Write outside the square
I was asked recently at a literary bash what sort of writing I did. When I explained that I wrote various things, ranging from articles to short stories to books – even radio comedy material for a while – I received the kind of look you get when you accidentally step on someone’s freshly seeded lawn.
It seems I had somehow transgressed in the other person’s eyes, as if engaging in more than one kind of writing was deeply sinful. My interlocutor, incidentally, claimed to write ‘only serious material’, without revealing quite what that was.
However, it set me thinking. What he clearly found so odd was that I couldn’t be slotted into a convenient box marked ‘Short Story Writer’, ‘Poet’, ‘Feature Writer’ or whatever. And it’s not the first time I’ve encountered this reaction.

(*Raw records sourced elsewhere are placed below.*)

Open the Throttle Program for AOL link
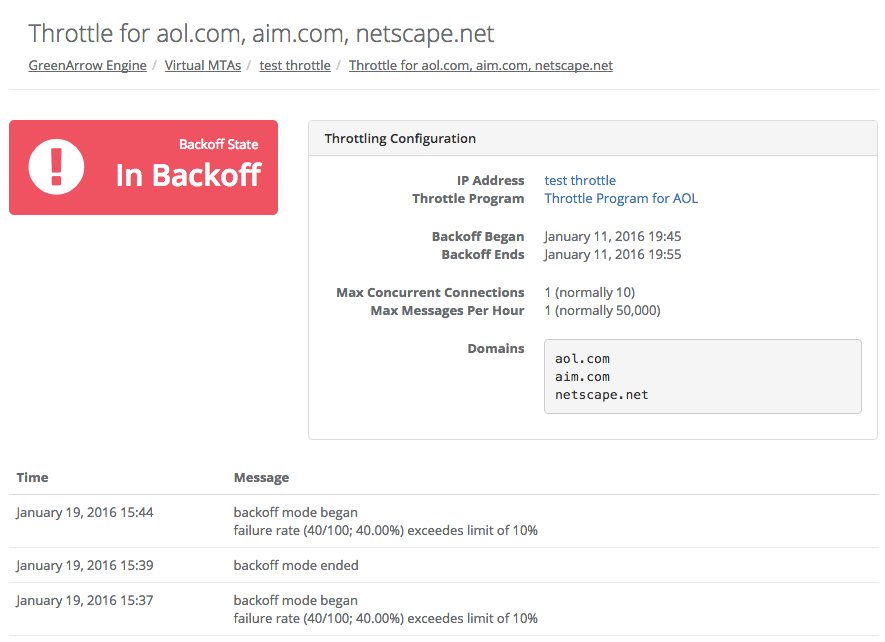Viewport: 885px width, 642px height. pos(621,199)
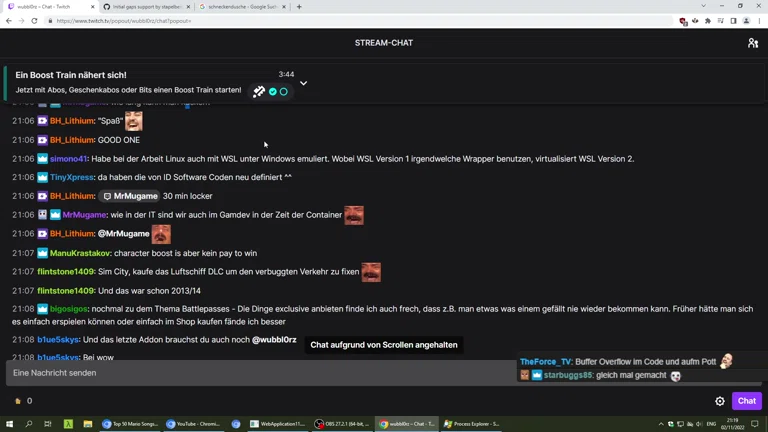This screenshot has height=432, width=768.
Task: Reload the page with browser refresh icon
Action: (x=34, y=21)
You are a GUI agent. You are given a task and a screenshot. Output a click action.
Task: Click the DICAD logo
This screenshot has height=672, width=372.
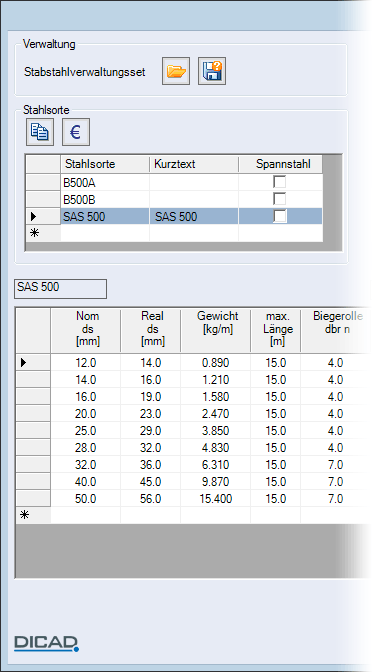[47, 643]
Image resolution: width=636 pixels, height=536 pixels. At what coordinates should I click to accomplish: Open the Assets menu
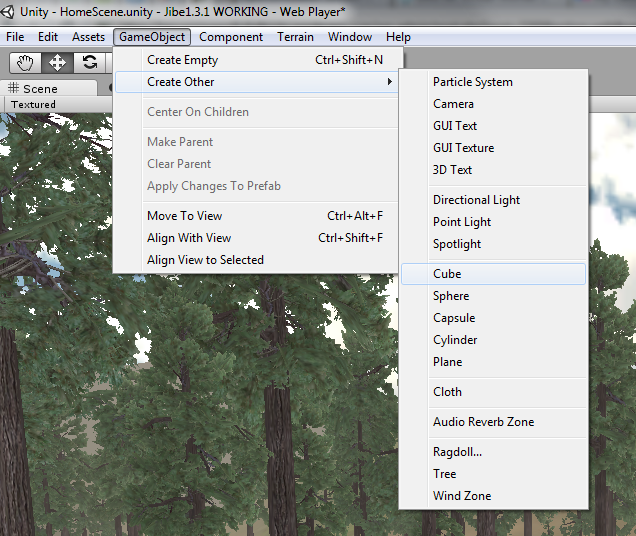(x=88, y=37)
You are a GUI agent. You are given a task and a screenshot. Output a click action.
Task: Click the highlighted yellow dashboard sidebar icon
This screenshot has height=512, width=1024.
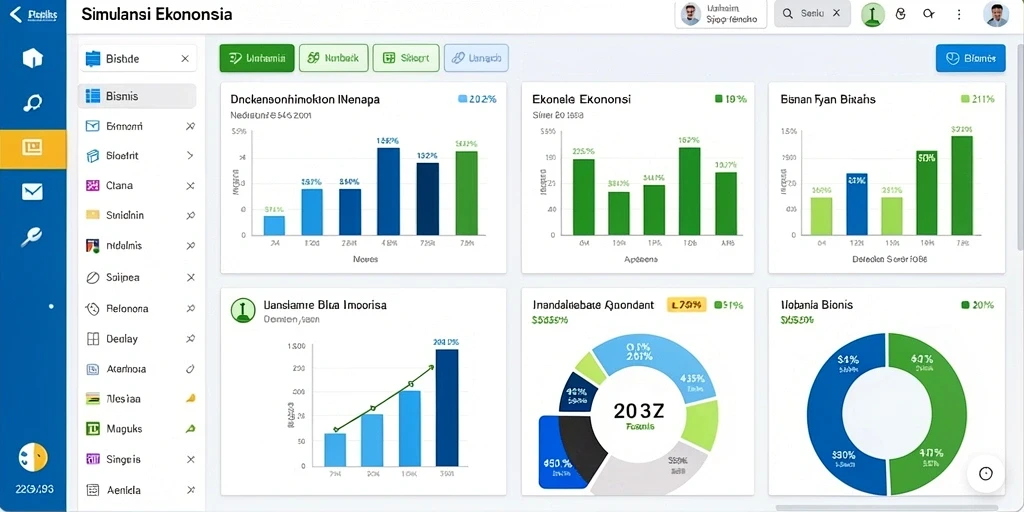point(33,148)
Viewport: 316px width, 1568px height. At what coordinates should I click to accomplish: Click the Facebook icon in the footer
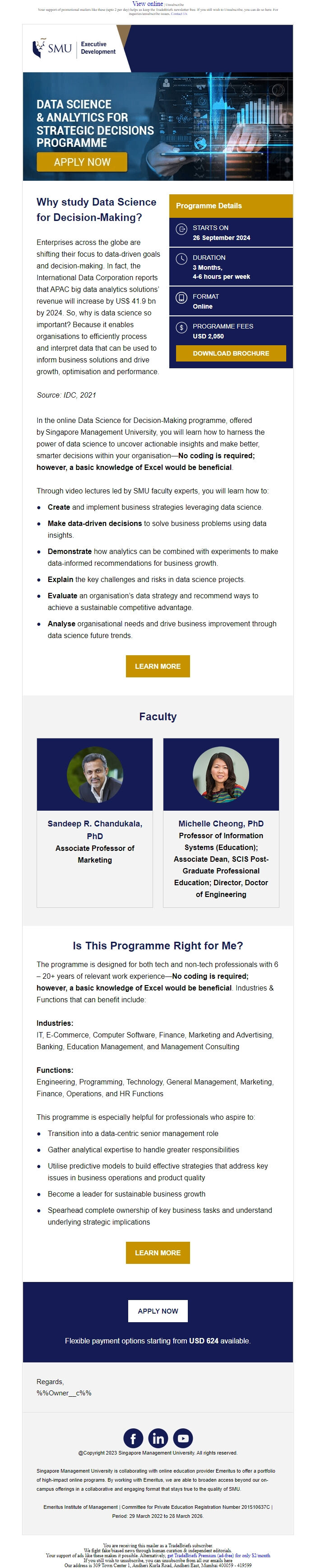tap(133, 1438)
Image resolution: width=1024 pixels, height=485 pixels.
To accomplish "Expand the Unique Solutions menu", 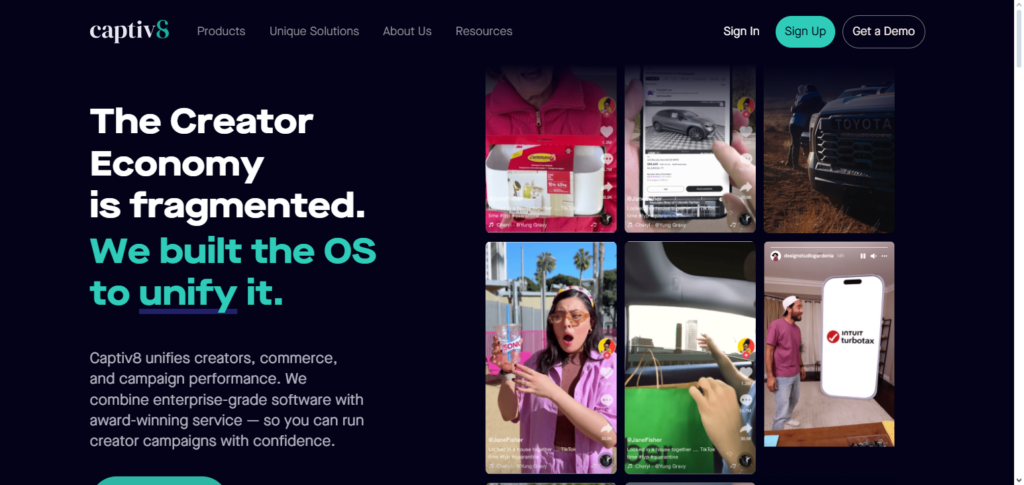I will pos(314,31).
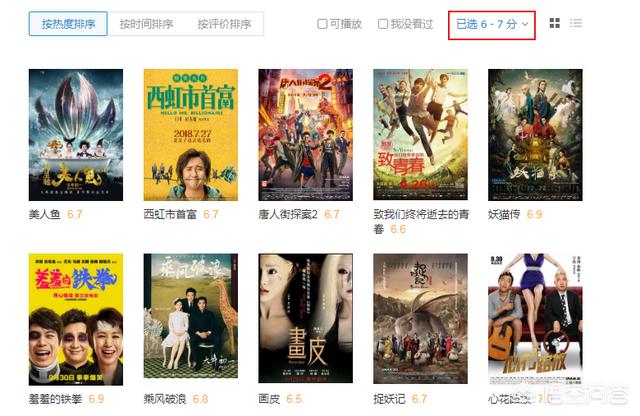Viewport: 640px width, 416px height.
Task: Enable the 可播放 checkbox
Action: coord(322,24)
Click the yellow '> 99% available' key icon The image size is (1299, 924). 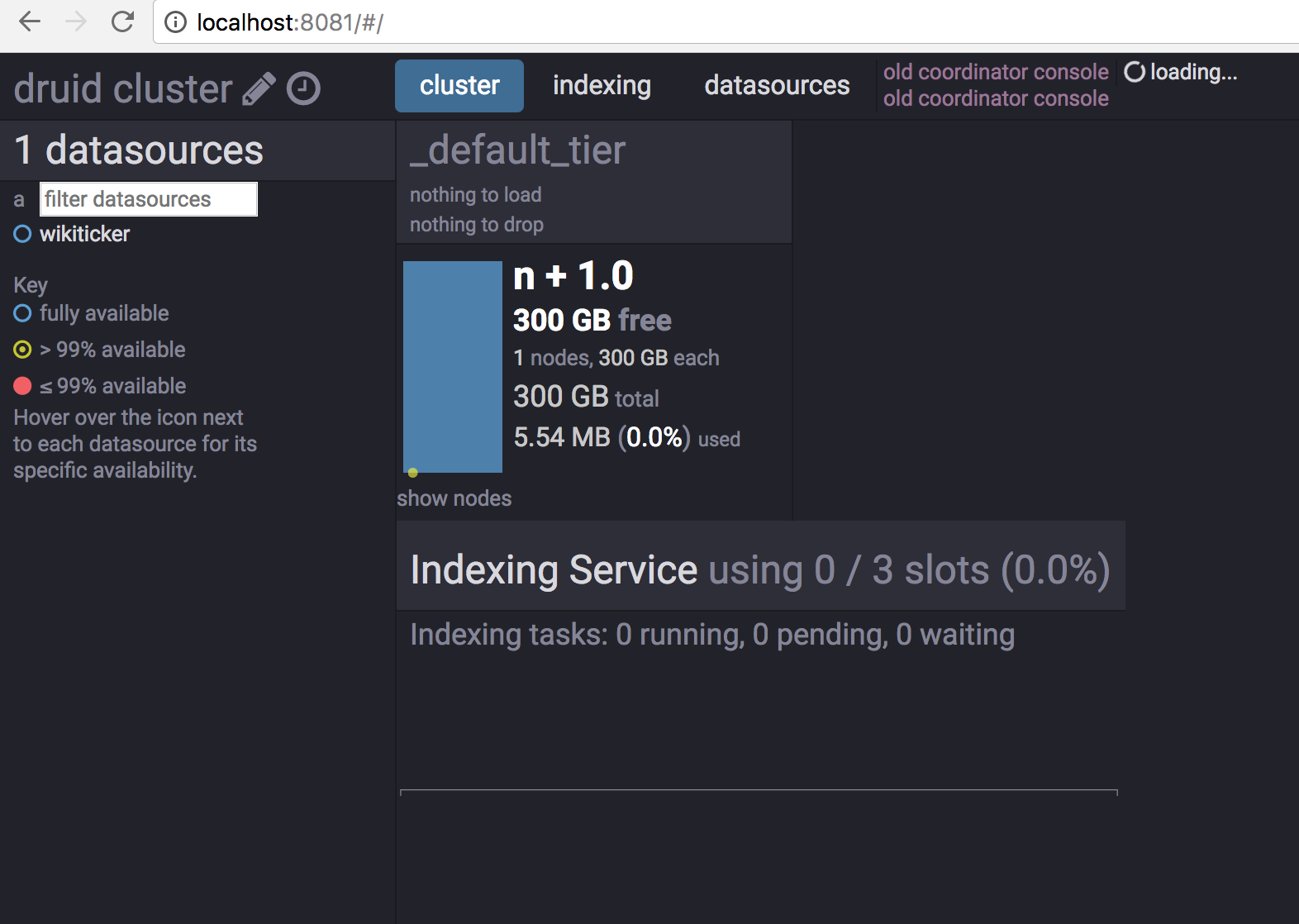click(x=22, y=350)
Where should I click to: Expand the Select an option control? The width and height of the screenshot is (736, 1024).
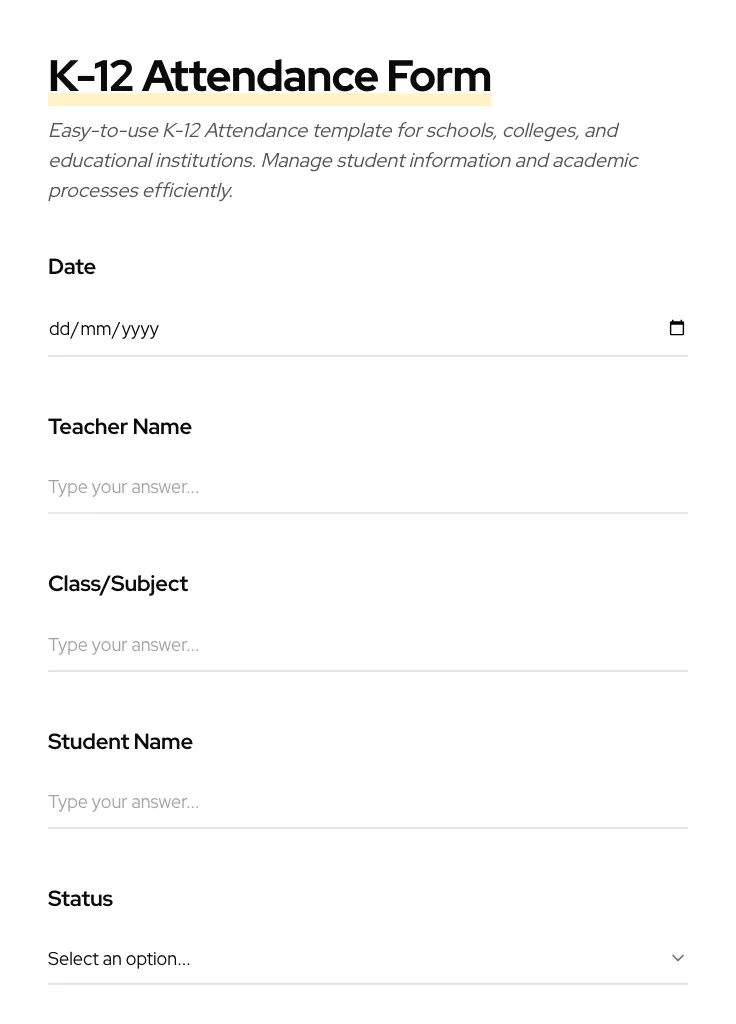tap(360, 958)

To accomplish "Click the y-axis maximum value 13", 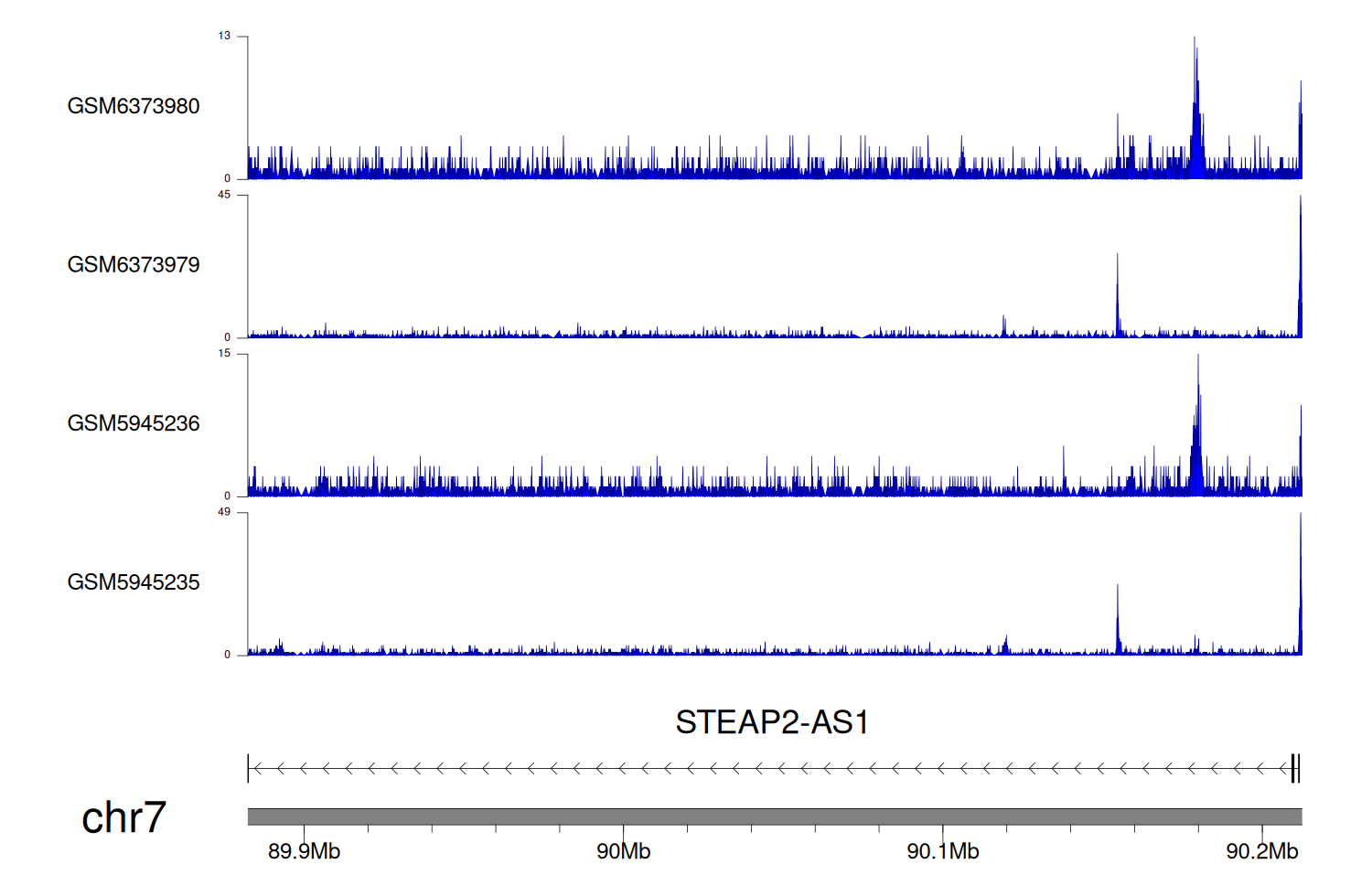I will coord(224,36).
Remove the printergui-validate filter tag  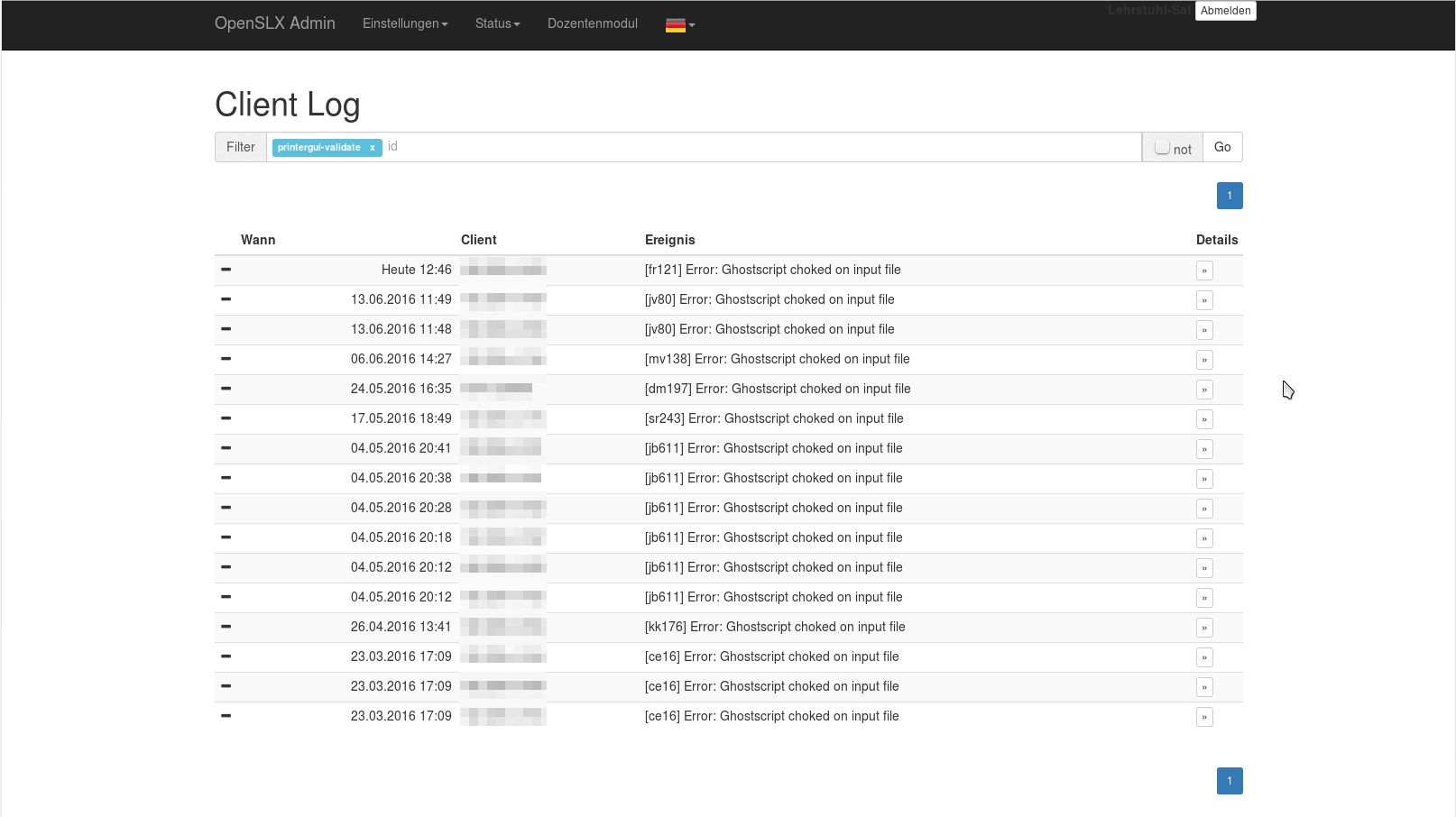[x=372, y=148]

Unless you like to work in a specific field, I don’t see what’s wrong with ploughing a broad furrow. You may possess background knowledge or experience which allows you to concentrate on a particular subject area, which is fine. But most writers I know inevitably try a variety of subjects or styles along the way, whether by accident, design or commission (the latter being where you might get to eat once in a while).
Trying things out.
Merely another way of flexing your writing muscles. And on the simple basis that you never know what you can do until you try, there’s a good argument for trying different forms of writing.
Of course, the act of putting words on paper is common to all writing, but there are some basic differences in the pursuit and practice between, say, writing a piece of fiction and penning a magazine article. But they’re hardly insurmountable.
AKA Making stuff up, gives you complete freedom to write what you wish. It’s your world, so as long as your characters, setting and events are believable and acceptable to your target market, anything goes. And most, if not all your creativity can take place at your desk, the main tools being your mind and whatever information sources you might have at hand.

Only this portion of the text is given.